You Don't Have to Say a Word
These sonar-powered smart glasses use machine learning to recognize silent speech and control devices.
Because of their ease of use and applicability to a wide range of use cases, silent speech interfaces have drawn an increasing amount of attention lately. A silent speech interface is a technology that enables individuals to communicate with electronic devices or computers without speaking aloud. A number of different approaches exist, but the goal is the same — to recognize movements of the face and mouth, and translate those movements into the words that were silently spoken.
One of the primary advantages of silent speech interfaces is that they allow for hands-free operation of electronic devices. This is particularly beneficial in situations where physical movement may be limited or inconvenient, such as when performing medical procedures or when driving a car.

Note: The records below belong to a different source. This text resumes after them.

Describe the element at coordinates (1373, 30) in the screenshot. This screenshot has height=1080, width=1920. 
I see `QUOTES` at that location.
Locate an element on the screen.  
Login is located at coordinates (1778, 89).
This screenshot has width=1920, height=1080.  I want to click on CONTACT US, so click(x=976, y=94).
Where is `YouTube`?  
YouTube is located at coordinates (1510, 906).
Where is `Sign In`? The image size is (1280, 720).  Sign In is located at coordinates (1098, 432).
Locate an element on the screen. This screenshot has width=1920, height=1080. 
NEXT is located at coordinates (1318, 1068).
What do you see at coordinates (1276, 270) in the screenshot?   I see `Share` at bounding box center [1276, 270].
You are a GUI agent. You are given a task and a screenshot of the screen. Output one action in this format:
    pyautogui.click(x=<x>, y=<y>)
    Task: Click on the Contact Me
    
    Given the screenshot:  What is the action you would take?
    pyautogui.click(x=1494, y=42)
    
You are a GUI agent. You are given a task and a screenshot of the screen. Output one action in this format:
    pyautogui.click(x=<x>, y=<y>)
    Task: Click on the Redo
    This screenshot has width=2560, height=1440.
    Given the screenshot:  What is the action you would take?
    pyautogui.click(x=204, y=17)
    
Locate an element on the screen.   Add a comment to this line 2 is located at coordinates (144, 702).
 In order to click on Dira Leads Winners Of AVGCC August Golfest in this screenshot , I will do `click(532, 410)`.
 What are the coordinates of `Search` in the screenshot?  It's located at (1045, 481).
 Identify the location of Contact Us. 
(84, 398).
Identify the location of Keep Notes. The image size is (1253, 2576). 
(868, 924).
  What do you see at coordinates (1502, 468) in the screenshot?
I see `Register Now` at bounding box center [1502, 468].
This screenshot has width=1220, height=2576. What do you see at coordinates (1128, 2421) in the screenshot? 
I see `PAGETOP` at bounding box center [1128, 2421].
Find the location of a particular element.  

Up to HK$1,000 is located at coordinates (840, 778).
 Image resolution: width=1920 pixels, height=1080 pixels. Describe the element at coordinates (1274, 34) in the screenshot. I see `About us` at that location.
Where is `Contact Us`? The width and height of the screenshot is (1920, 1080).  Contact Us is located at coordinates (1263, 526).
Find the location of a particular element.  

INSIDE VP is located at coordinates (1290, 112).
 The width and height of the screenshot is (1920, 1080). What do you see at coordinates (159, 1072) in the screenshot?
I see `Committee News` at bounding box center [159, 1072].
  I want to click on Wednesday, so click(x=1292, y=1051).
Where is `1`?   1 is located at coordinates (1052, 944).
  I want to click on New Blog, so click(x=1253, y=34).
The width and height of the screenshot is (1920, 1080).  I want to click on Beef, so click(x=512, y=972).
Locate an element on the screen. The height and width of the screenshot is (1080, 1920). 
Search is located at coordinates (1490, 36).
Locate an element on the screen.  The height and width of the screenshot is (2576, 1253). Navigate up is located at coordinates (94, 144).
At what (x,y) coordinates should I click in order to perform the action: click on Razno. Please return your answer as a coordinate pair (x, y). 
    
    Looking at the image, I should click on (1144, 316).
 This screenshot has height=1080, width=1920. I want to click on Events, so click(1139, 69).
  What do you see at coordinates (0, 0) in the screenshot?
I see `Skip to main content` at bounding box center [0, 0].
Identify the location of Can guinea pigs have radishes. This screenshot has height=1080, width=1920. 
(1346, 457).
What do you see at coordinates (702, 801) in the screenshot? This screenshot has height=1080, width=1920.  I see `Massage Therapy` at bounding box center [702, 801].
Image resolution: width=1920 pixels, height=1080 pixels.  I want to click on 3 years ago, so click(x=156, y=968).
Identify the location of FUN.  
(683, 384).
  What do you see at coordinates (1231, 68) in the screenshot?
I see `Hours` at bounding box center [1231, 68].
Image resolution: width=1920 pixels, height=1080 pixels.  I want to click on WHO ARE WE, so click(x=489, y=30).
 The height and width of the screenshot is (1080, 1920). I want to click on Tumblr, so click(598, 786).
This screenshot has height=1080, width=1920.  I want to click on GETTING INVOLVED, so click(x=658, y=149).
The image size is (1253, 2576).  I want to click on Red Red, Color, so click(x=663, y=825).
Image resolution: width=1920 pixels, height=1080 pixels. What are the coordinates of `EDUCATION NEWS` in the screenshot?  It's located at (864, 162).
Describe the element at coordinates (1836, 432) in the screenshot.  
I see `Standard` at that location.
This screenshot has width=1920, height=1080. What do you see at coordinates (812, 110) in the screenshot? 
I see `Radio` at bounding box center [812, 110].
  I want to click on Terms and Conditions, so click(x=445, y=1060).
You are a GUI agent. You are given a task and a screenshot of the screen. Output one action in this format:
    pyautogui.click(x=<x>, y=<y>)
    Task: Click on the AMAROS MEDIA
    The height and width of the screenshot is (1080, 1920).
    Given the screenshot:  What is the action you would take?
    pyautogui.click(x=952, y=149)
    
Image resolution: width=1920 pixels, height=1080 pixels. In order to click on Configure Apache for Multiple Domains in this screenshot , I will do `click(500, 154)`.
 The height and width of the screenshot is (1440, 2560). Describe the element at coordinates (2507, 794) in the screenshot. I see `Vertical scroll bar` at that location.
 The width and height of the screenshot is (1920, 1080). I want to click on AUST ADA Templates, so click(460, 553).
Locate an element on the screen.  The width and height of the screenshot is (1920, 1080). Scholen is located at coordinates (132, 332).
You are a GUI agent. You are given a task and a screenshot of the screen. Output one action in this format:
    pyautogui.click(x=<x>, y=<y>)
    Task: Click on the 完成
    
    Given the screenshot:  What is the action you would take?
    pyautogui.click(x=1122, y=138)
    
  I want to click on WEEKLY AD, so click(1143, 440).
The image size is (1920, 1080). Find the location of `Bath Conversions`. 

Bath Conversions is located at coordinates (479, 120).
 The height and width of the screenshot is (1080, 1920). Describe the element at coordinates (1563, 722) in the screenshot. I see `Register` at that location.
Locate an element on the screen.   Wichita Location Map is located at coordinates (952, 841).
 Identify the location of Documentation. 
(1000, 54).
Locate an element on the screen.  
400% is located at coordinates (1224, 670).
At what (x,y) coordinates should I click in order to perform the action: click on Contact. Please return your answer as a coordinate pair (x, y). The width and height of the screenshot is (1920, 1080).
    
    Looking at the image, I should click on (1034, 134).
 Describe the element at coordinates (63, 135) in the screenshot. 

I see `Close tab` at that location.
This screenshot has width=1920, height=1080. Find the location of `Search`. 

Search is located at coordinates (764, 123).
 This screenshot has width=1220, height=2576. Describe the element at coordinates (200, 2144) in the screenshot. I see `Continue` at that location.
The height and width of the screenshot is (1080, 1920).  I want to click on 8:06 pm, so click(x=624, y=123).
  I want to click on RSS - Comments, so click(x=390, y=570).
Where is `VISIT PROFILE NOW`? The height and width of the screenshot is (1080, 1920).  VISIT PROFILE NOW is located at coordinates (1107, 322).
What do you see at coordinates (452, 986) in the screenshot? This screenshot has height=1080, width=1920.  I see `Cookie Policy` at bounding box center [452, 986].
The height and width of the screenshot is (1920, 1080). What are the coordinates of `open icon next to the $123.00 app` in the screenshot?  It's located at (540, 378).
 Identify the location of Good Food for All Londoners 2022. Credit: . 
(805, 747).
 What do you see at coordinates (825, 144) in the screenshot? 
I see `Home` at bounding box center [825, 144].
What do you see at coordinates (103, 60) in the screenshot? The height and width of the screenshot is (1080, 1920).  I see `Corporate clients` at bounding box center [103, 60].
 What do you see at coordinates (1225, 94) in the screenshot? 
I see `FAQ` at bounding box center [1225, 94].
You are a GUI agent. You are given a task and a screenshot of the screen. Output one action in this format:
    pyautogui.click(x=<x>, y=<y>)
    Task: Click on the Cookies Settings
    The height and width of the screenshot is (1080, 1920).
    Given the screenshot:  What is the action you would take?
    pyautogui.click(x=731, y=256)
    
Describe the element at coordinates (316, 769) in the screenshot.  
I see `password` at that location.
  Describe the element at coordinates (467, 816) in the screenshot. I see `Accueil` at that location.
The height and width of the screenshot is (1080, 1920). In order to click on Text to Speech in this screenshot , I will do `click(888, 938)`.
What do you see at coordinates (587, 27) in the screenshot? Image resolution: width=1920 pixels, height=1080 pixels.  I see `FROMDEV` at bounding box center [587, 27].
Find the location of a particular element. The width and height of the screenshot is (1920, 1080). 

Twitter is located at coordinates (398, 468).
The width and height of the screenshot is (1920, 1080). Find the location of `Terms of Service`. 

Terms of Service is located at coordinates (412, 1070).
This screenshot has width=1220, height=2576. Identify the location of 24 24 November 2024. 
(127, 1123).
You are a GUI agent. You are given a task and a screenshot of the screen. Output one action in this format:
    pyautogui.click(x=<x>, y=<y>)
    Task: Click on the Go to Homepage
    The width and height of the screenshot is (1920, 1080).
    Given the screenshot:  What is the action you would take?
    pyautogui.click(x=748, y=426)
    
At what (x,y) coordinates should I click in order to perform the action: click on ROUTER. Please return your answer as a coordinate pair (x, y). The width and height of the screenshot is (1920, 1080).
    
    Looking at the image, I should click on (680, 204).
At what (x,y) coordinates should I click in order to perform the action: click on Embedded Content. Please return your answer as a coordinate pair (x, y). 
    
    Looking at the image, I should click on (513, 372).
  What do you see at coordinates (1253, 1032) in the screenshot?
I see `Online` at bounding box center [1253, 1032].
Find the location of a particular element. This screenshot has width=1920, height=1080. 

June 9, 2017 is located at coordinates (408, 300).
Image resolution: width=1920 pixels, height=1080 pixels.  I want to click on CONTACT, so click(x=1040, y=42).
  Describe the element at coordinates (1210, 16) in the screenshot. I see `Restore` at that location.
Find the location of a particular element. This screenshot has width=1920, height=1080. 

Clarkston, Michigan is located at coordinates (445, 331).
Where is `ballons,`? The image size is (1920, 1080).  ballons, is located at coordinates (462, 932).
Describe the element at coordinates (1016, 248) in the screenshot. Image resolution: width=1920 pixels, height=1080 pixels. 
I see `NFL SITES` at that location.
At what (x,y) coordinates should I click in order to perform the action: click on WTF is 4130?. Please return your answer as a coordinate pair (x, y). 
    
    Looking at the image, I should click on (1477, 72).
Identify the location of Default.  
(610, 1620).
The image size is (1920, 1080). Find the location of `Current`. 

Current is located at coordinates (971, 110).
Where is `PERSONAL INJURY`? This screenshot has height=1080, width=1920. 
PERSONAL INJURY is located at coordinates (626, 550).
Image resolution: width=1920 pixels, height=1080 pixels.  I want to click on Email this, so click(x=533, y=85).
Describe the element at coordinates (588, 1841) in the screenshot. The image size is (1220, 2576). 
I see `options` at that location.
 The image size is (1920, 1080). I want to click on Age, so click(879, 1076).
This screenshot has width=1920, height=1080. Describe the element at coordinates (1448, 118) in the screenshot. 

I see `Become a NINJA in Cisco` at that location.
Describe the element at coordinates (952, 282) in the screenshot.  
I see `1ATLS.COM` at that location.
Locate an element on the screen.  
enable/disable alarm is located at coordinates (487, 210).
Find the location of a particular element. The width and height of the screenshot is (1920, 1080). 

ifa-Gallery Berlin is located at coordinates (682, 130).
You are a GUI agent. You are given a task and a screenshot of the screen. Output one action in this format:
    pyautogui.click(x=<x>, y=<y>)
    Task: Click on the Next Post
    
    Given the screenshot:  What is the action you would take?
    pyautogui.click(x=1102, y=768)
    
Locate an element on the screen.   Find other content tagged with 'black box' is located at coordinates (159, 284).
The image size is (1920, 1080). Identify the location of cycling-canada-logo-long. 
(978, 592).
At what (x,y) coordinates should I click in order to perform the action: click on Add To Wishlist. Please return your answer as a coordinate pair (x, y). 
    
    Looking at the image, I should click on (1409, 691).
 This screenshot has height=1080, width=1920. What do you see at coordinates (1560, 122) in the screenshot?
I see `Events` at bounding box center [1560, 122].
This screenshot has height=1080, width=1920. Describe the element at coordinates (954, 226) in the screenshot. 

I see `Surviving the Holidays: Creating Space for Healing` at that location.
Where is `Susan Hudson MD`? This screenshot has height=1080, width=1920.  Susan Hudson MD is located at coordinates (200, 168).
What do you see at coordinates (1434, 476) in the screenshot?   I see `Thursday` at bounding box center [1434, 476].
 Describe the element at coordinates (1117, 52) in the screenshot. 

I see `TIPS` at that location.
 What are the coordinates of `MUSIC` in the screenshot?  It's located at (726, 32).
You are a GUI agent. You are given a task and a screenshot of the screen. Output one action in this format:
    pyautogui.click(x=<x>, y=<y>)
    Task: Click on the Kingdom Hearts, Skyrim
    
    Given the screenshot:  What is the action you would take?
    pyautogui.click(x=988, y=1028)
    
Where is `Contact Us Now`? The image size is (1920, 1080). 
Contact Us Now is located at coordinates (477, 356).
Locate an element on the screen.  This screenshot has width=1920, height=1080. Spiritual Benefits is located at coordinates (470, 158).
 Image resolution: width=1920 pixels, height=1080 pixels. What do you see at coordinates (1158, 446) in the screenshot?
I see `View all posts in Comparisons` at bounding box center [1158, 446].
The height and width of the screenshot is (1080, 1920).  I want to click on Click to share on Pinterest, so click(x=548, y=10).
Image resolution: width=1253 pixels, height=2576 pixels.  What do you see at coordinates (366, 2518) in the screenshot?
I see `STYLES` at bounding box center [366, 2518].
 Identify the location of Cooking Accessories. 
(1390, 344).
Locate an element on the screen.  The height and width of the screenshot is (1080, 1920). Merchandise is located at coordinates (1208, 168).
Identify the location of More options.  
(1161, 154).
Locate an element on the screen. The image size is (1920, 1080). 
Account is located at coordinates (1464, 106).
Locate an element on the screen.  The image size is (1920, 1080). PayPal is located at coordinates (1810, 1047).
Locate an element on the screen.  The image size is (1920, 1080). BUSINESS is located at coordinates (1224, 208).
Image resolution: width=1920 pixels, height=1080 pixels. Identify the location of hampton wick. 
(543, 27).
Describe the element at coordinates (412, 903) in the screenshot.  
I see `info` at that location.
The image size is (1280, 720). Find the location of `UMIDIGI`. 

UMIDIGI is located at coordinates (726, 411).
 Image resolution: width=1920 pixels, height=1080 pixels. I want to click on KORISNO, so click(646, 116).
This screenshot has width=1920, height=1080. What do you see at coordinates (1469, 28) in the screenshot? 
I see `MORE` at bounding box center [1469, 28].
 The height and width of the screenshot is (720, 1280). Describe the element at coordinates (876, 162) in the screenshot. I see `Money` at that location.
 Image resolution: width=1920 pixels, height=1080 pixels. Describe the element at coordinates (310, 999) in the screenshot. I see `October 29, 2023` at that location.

Controlling devices without speaking aloud, can also be helpful in situations where noise levels or privacy are a concern. A traditional voice-controlled device cannot reliably interpret instructions where there is a lot of background noise, like in a crowded public space. Moreover, providing confidential personal information or passwords audibly is a significant security concern.
One of the most prevalent means of capturing information about silent speech involves the use of a camera pointed at the face. Many such methods have proven to be very highly effective, however, having a camera pointed at one’s face all day is impractical and very undesirable from a privacy perspective. Moreover, images contain a lot of information, and processing them requires a lot of computing power and energy. This is a bad combination for a wearable or mobile device, which means processing generally needs to happen in the cloud, which only serves to exacerbate privacy concerns.
An interesting idea was recently presented by a group at Cornell University that takes a different approach in translating silent speech. Instead of cameras, this team used tiny microphones and speakers to bounce inaudible sonar waves off of the face. They showed that the reflected echoes can accurately be decoded using a machine learning algorithm. And because sonar systems produce much less data than an image-based system, they were able to build the entire interface into a fairly standard looking pair of eyeglasses.
The EchoSpeech smart glasses are equipped with microphones and speakers, smaller than the size of a pencil eraser, pointed downwards towards the wearer’s face. As the sound waves interact with the face, they are altered in distinct ways. Those altered sounds then reflect back to the microphones where they are recorded by the smart glasses.
A deep convolutional neural network was selected, after experimenting with several types of network architectures, to translate the audio data into speech. The model was designed to classify 31 distinct commands in this study, so it is not able to translate any arbitrary speech, at least at this time. However, for device control, a limited vocabulary should be sufficient for most purposes. After training, the model was shown to be about 95% accurate on average in its translations.
Before a new user can get started with EchoSpeech, a few minutes of data must be collected to retrain the model and fine-tune it for that individual. After that, the glasses are all set to wirelessly transfer the sonar measurements to a nearby smartphone for processing — the glasses themselves do not have sufficient onboard compute capacity to run the model. However, processing does take place locally on the smartphone, so no private information needs to be sent to the cloud.
A small study was conducted with twelve participants to determine how well EchoSpeech works under real-world conditions. It was found that the word error rate in recognizing silent speech was generally low, and it did not lose accuracy when the wearer was walking about or in a noise environment.
The team is interested in commercializing their technology, but first they have a few things that they would like to improve. Some users reported that the glasses would not stay in a stable position on their faces due to their somewhat larger than normal size. Shrinking the size down a bit should alleviate this concern. They are also planning to work on a gesture-based activation system that will allow the battery to be conserved while the system is not in use.